Selain itu, kebijakan BI ini berpotensi menarik minat investor asing. Suku bunga riil Indonesia yang masih positif di kisaran 3 persen, ditambah dengan komitmen BI untuk menjaga stabilitas rupiah, menjadikan pasar modal domestik semakin menarik. Investor global yang sebelumnya menahan diri akibat ketidakpastian ekonomi global, kini berpeluang untuk kembali berinvestasi, terutama pada saham-saham berfundamental kuat yang sebelumnya undervalued. Sebagai indikasi, investor asing mencatatkan net buy sebesar Rp 993 miliar di pasar saham pada perdagangan sebelumnya, menunjukkan respons positif terhadap kebijakan moneter BI.

Secara teknikal, penguatan Indeks Harga Saham Gabungan (IHSG) yang berhasil menembus MA200 di level 7.140 mengindikasikan bahwa tren naik jangka menengah masih terjaga.

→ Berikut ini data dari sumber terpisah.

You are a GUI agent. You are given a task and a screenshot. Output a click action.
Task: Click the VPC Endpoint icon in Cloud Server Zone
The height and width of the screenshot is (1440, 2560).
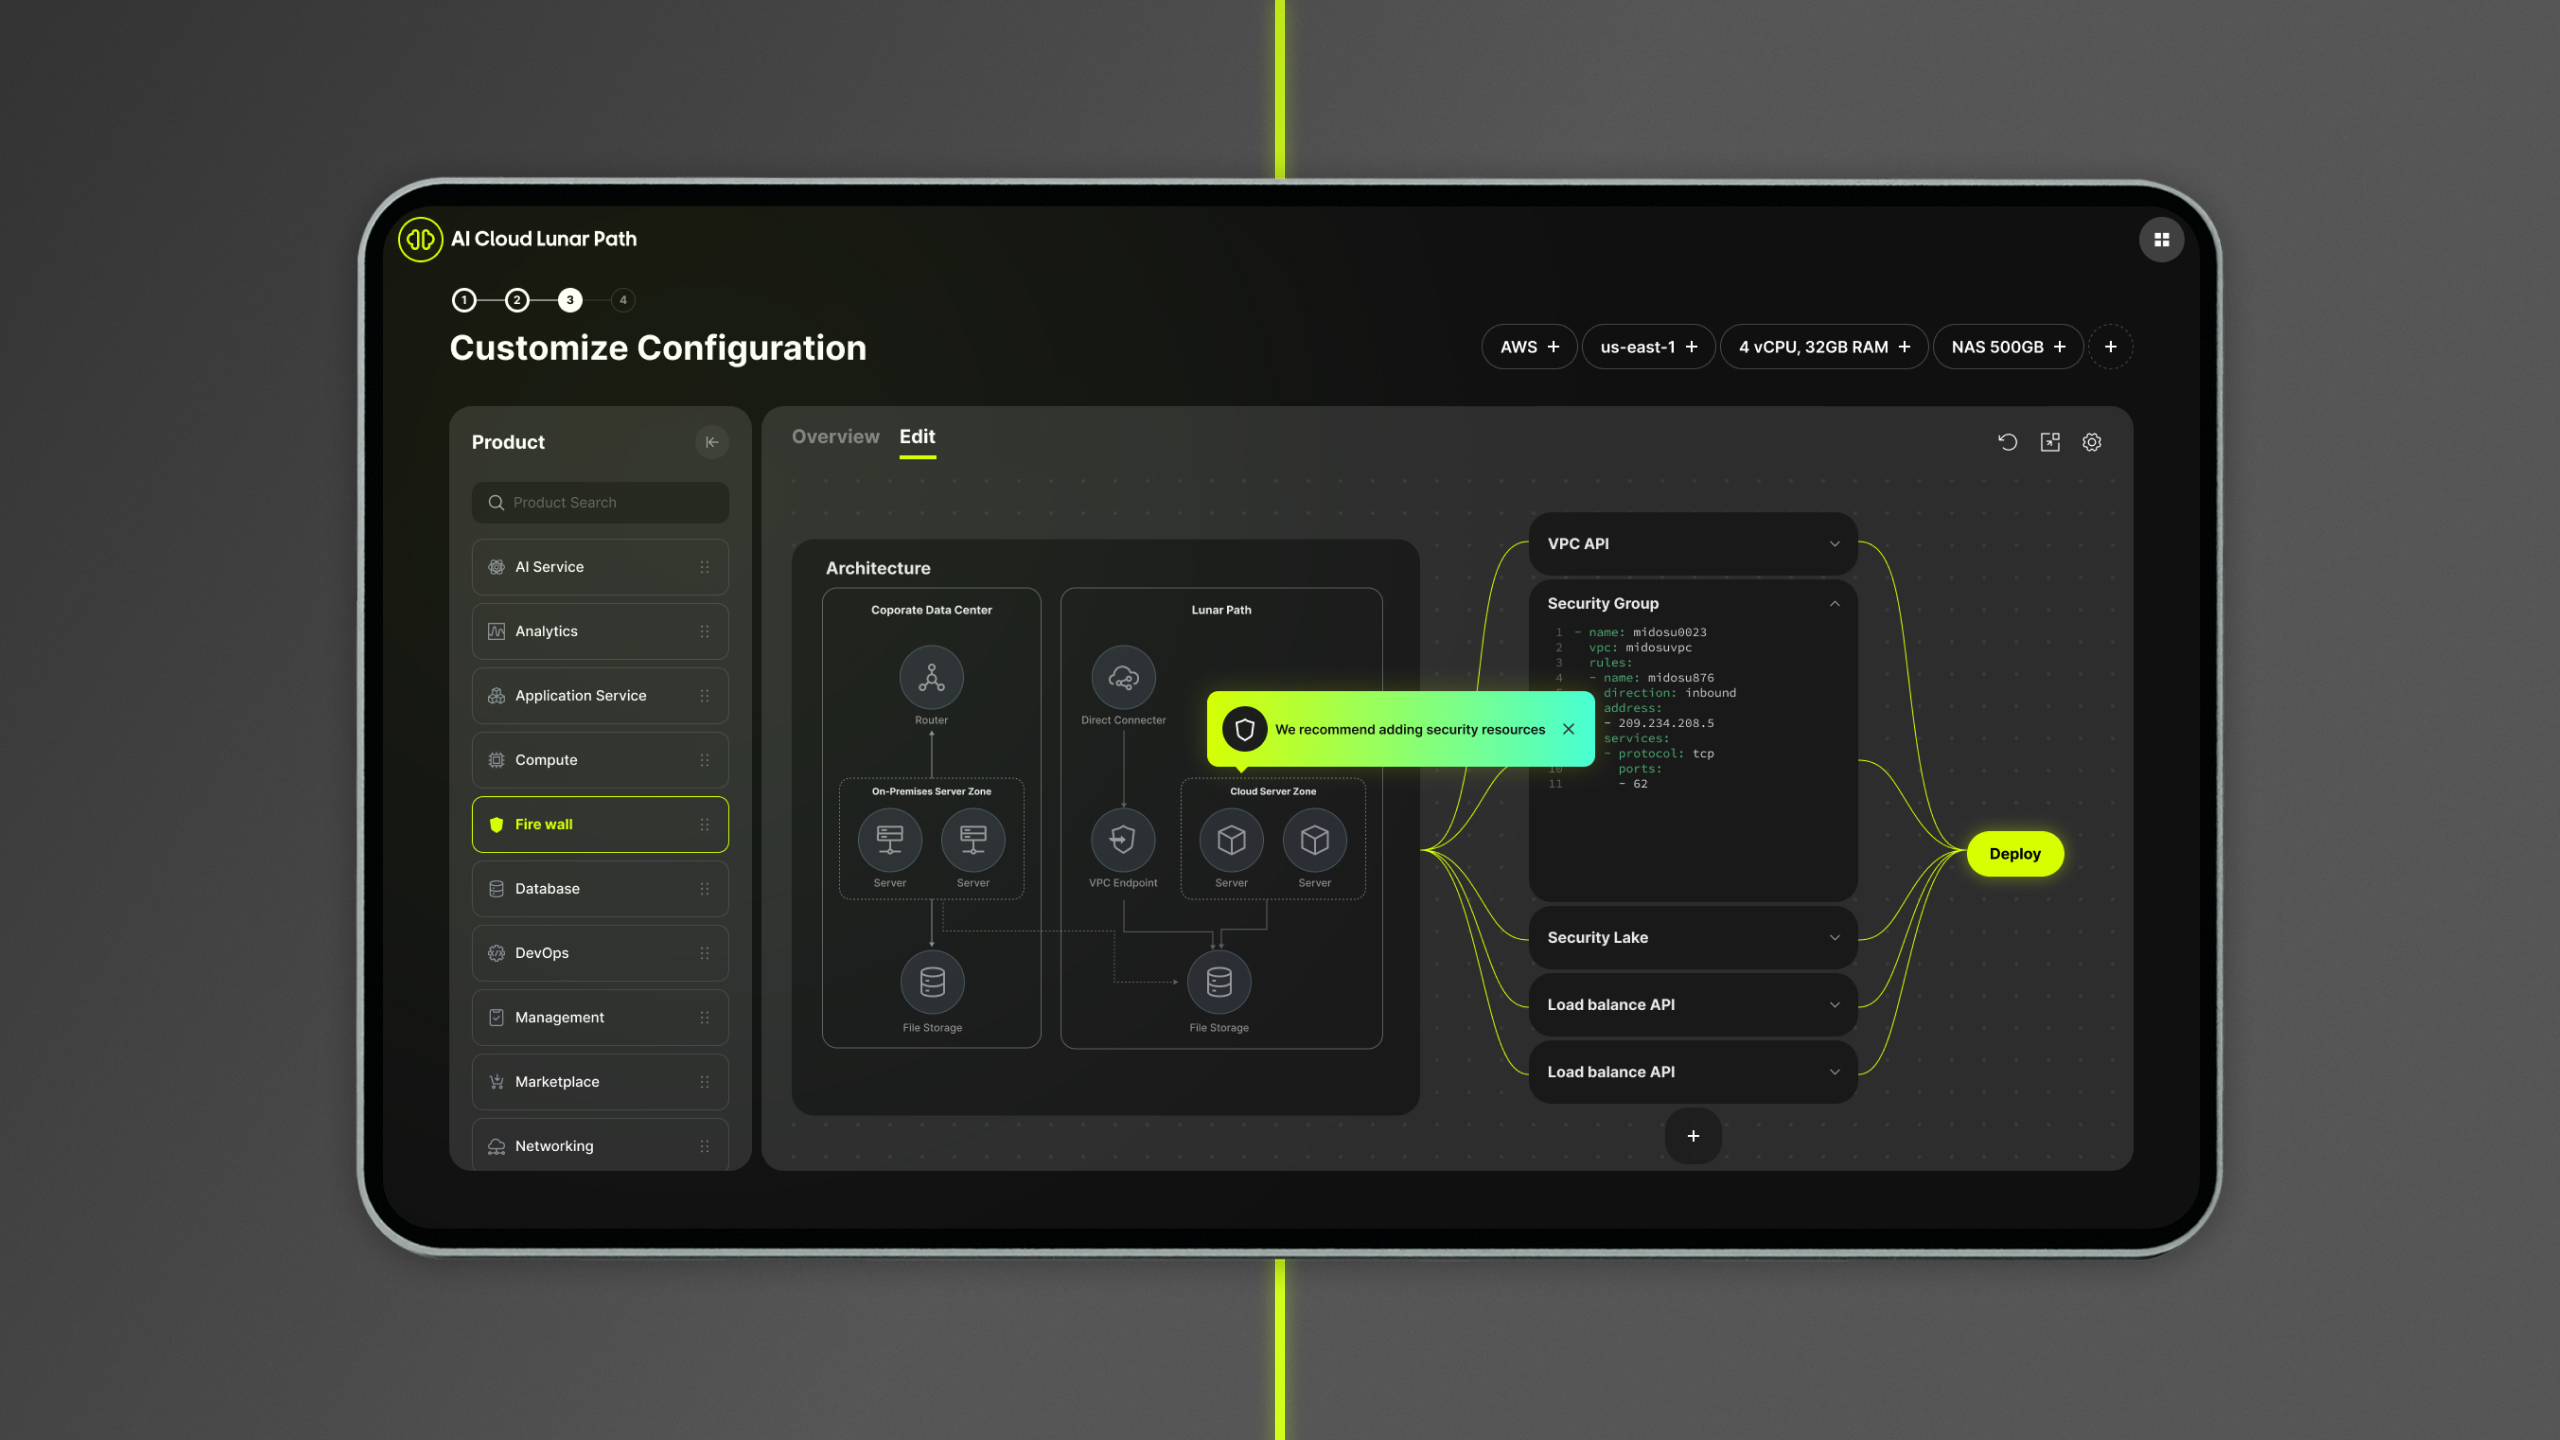point(1122,839)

Target IHSG selanjutnya berada di level 7.324, dan jika berhasil ditembus, membuka peluang menuju level 7.530. Meskipun demikian, koreksi sehat di kisaran 7.050–7.100 masih mungkin terjadi dalam jangka pendek sebelum tren bullish berlanjut.

Secara keseluruhan, penurunan suku bunga ini menjadi momentum penting bagi pasar saham Indonesia. Kebijakan ini tidak hanya memberikan ruang bagi pemulihan ekonomi melalui peningkatan konsumsi dan investasi, tetapi juga memperbaiki sentimen pasar dan mendorong pertumbuhan sektor riil. Sektor perbankan, properti, dan konsumer menjadi sektor yang paling diuntungkan, sementara IHSG memiliki potensi untuk mencapai level resistensi psikologis baru, didukung oleh optimisme domestik dan aliran dana asing yang kembali masuk ke pasar modal.